В зале воцарилась глубокая тишина, лишь изредка прерываемая заглушенным смехом, когда привратник, коверкая и путая, выкрикивал странные имена и гражданские звания, невозмутимо сообщаемые ему каждым из новоприбывших фламандцев. Тут были: мэтр Лоис Релоф, городской старшина Лувена, мессир Клаис Этюэльд, старшина Брюсселя, мессир Пауль Баест, сьер Вуармизель, представитель Фландрии, мэтр Жеан Колегенс, бургомистр Антверпена, мэтр Георг де ла Мер, первый старшина города Гента, мэтр Гельдольф ван дер Хаге, старшина землевладельцев того же города, и сьер Бирбек, и Жеан Пиннок, и Жеан Димерзель и т. д. – судьи, старшины, бургомистры; бургомистры, старшины, судьи – все как один важные, неповоротливые, чопорные, разряженные в бархат и штоф, в черных бархатных шапочках, украшенных кистями из золотых кипрских нитей. Однако у всех у них были славные фламандские лица, исполненные строгости и достоинства, родственные тем, чьи упрямые тяжелые черты выступают на темном фоне Ночного дозора Рембрандта. Это были люди, всем своим видом как бы подтверждавшие правоту Максимилиана Австрийского, положившегося «всецело», как сказано было в его манифесте, на их «здравый смысл, мужество, опытность, честность и предусмотрительность».
За исключением, впрочем, одного. У этого было тонкое, умное, лукавое лицо – он был похож и на обезьянку и на дипломата. Кардинал сделал три шага к нему навстречу и, несмотря на то, что тот носил негромкое имя «Гильом Рим, советник и первый сановник города Гента», низко ему Поклонился.

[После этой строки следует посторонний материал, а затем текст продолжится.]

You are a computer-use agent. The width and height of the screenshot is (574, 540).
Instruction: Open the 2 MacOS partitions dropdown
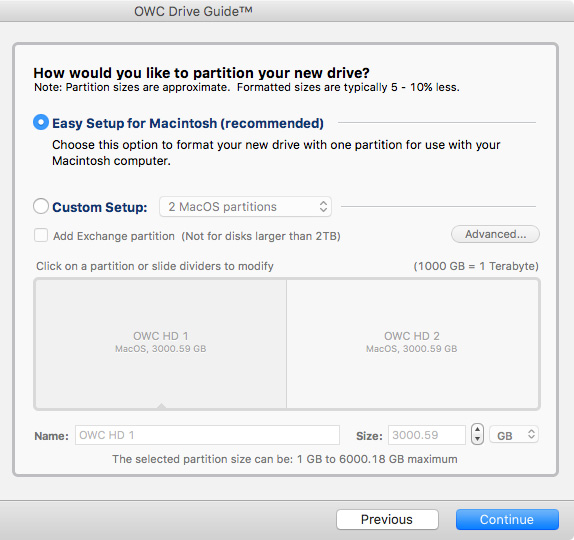click(x=245, y=207)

Лишь немногим было известно тогда, что представлял собою Гильом Рим. Человек редкого ума, способный в революционную эпоху оказаться на гребне событий и блестяще проявить себя, он в XV веке обречен был на подпольные интриги и, как выразился герцог Сен-Симон, «на существование в подкопах». Тем не менее он был оценен самым выдающимся «подкопных дел мастером» Европы: он интриговал заодно с Людовиком XI и нередко прилагал руку к секретным делам короля. Но этого не подозревала толпа, изумленная необычайным вниманием кардинала к невзрачному фламандскому советнику.